I hesitated. Actually, that wouldn’t be beyond them. The phone lines weren’t secure. I had to be mindful of that moving forward. This was the “me” the Grendel Society conditioned. They placed the children of their agents alongside the future titans of industry and watchful members of the society. To build relationships while learning what it meant to conceal a double l
ife, so that lying to and hiding from those around us became as natural as breathing. Being in an environment where one didn’t know who was friend or foe—one or more of whom had a hand in my father’s death—and navigating those places was part of the training.
A moment of weakness with the wrong person and I could end up dead.
“Do you ever wonder about who you’re going to be?” I asked.
“You mean when I grow up?” Sarah asked.
“Yeah. I guess.”
“Not really. I’m going to graduate top of my class at Harvard, complete my surgical residency at John Hopkins, and become the youngest head of neurosurgery in Mayo Clinic history.”
“That’s… specific.”
“There’s nothing wrong with having a plan for your life.”
“What if you don’t want the plan?”
“Then it wasn’t your plan?”
“You make it sound so easy.”
“Life isn’t meant to be over thought.” She flipped her hair to gesture how little she cared.

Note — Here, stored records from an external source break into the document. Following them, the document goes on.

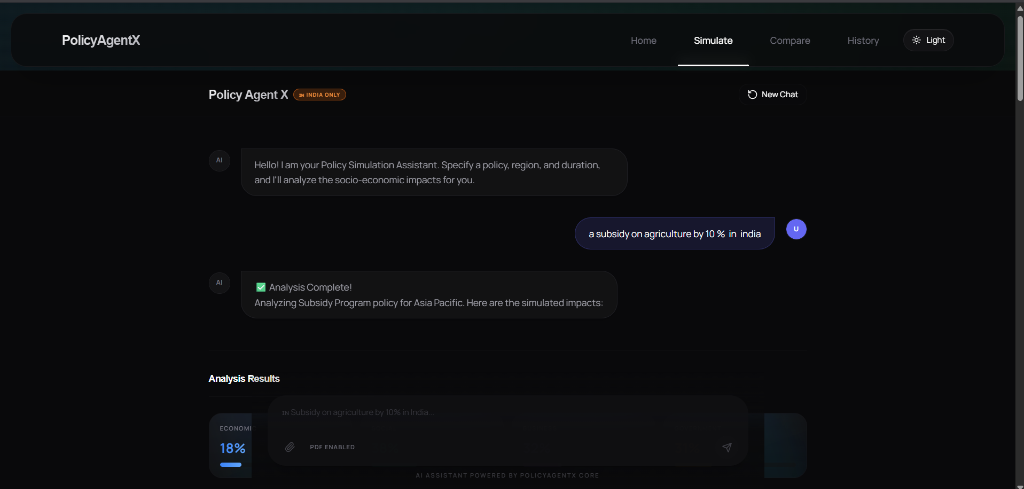Select the Simulate tab
The height and width of the screenshot is (489, 1024).
[713, 40]
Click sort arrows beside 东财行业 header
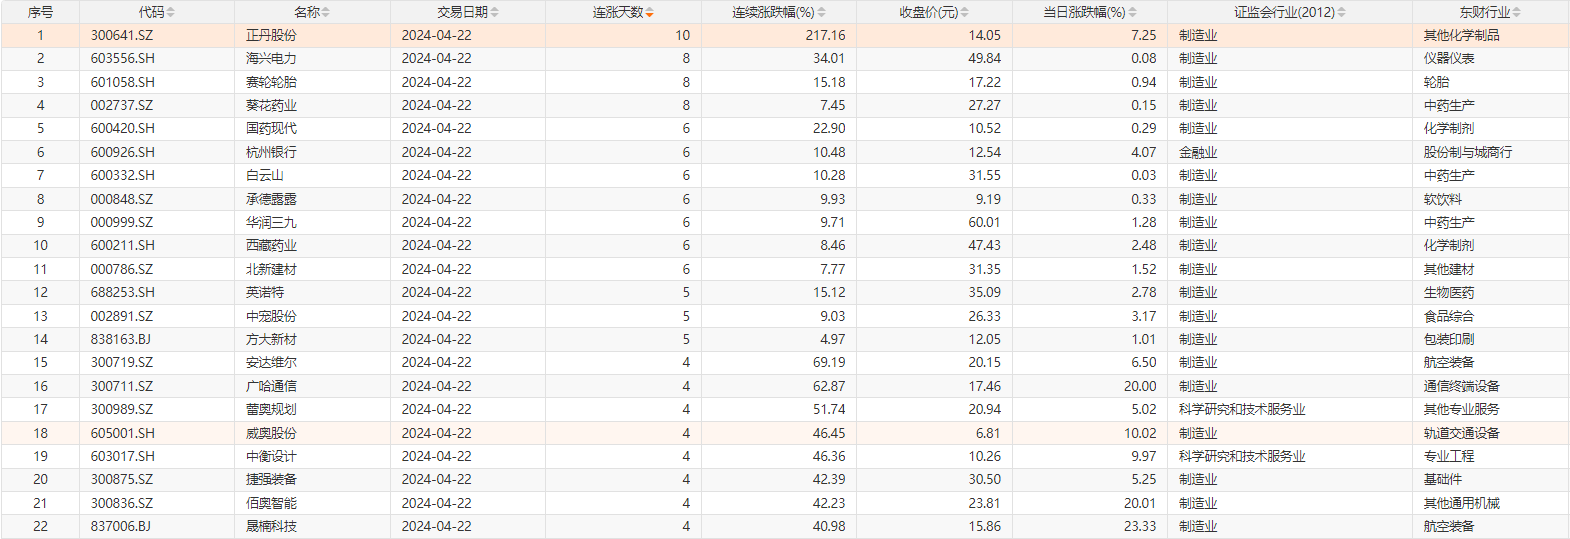 pos(1517,12)
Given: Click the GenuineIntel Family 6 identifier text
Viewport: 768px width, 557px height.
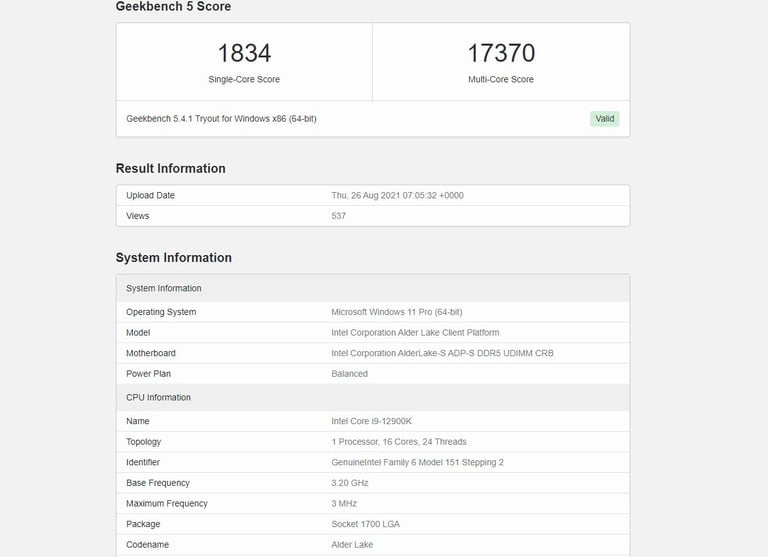Looking at the screenshot, I should [x=417, y=462].
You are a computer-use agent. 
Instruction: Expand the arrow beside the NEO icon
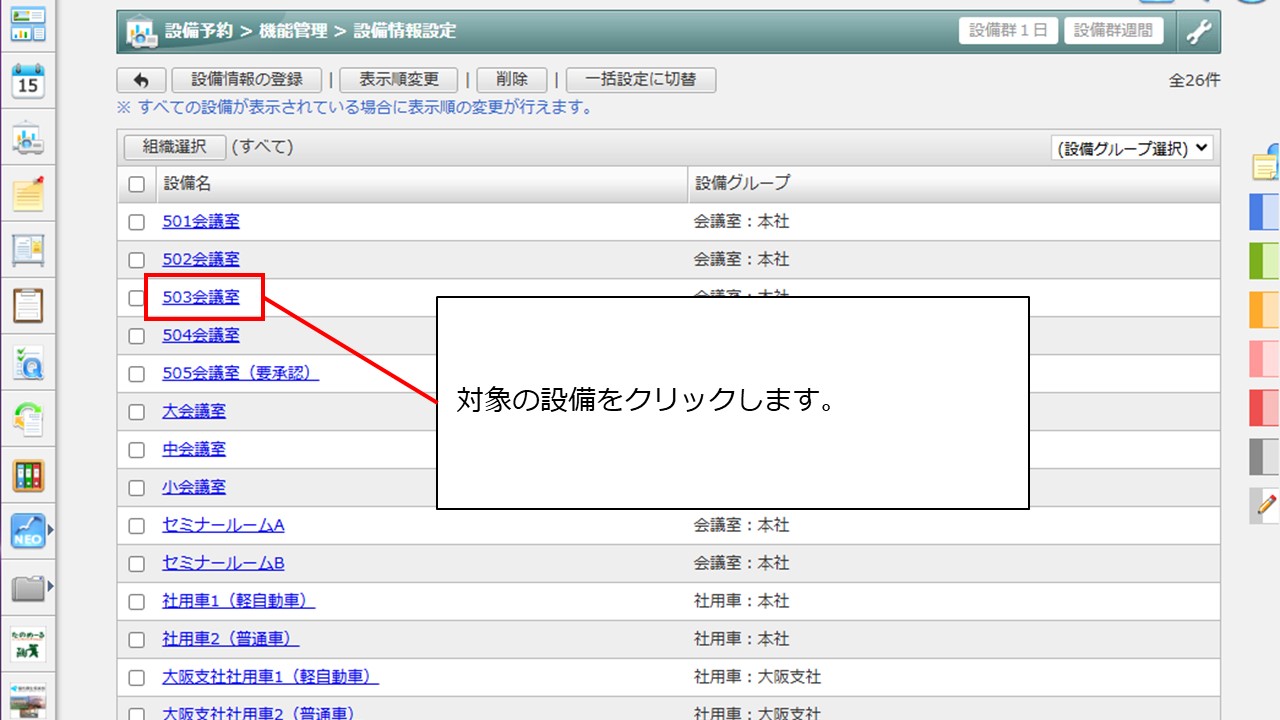pyautogui.click(x=51, y=531)
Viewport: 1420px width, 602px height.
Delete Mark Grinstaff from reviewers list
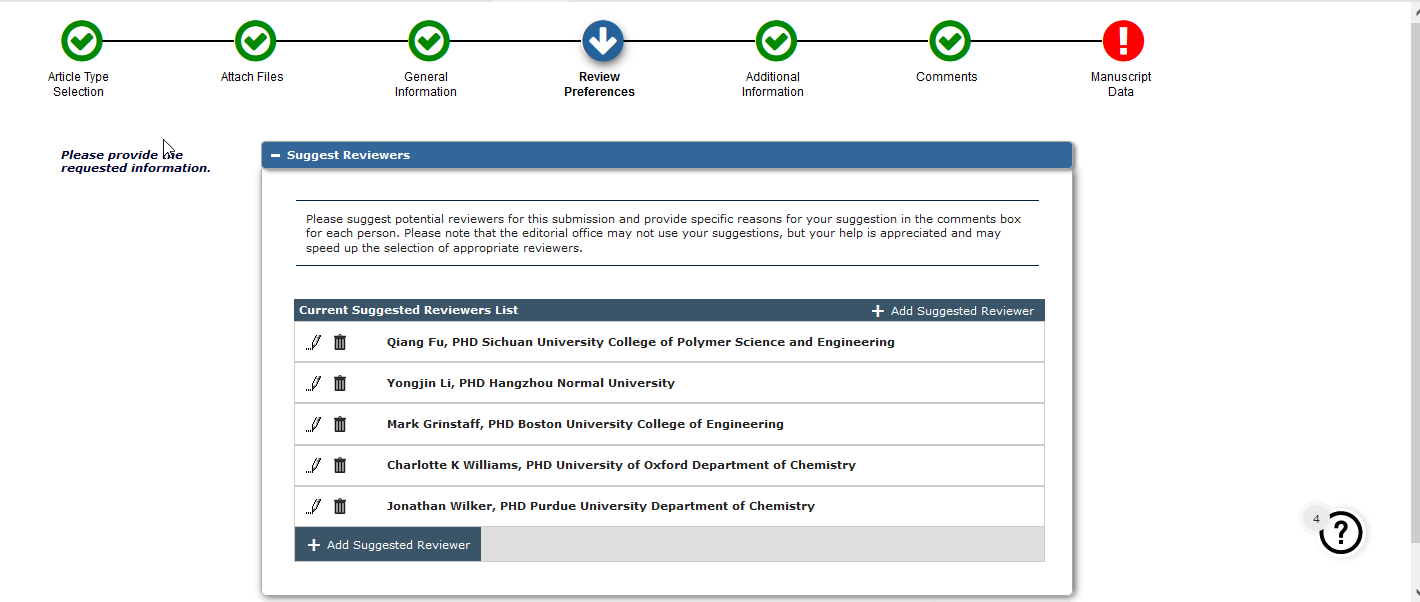pos(340,424)
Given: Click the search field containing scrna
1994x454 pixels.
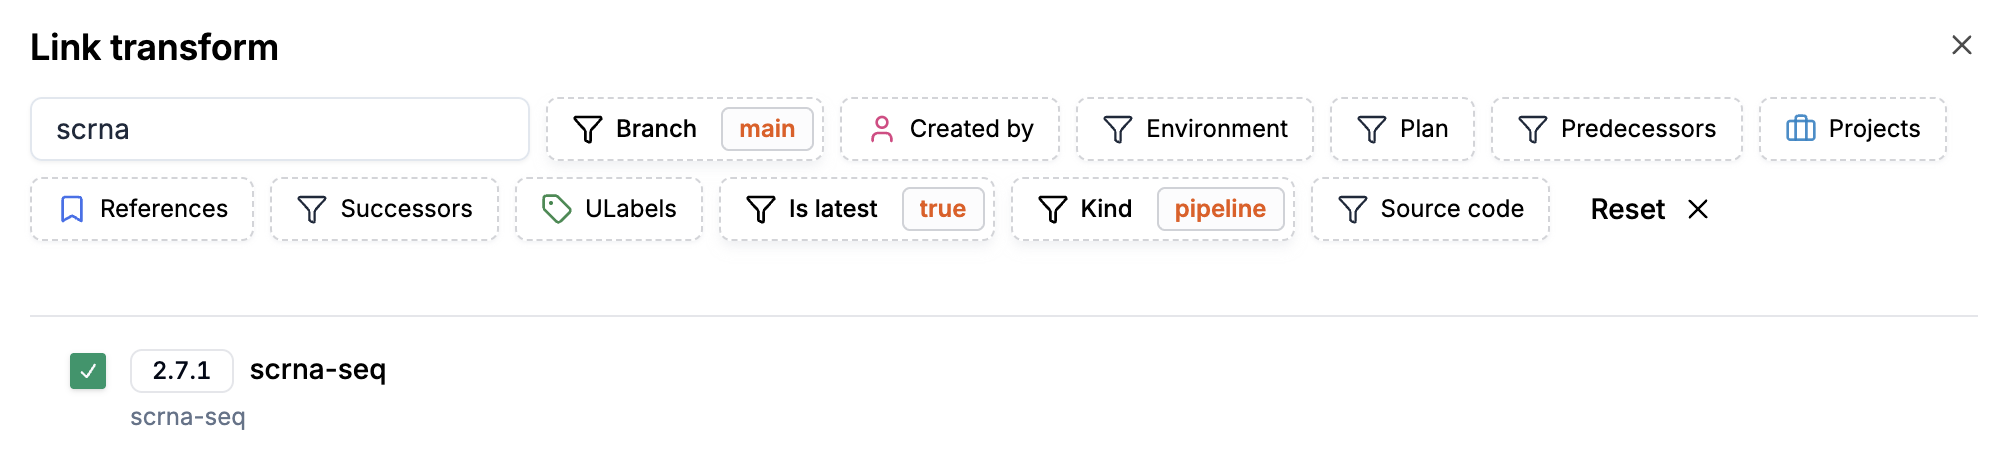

The giggle she nearly elicited from me was cut short as Demari slid into the desk on the other side of me. Side-eyeing his approach, I straightened in my seat.
“I’ve heard rumors.”
“This is high school. We swim in rumors.”
“It’s more like a story I keep hearing. About a little girl who got in over her head and made all the wrong enemies. And even though she thought she could go at things alone, she found that she couldn’t make it more than a few steps before her enemies devoured her.”
“That kinda sucks as a story,” I said.
“That ‘kinda sucks’ as a life choice.”
“What do you want, Demari?” I tried to fill my voice with as much weariness as possible.
“I want you to join me.”
Even with his invitation, I didn’t know whether it was genuine or another play in an elaborate scheme. Something close to genuine filled his eyes. My tone stiffened a bit. “I’m happy where I am.”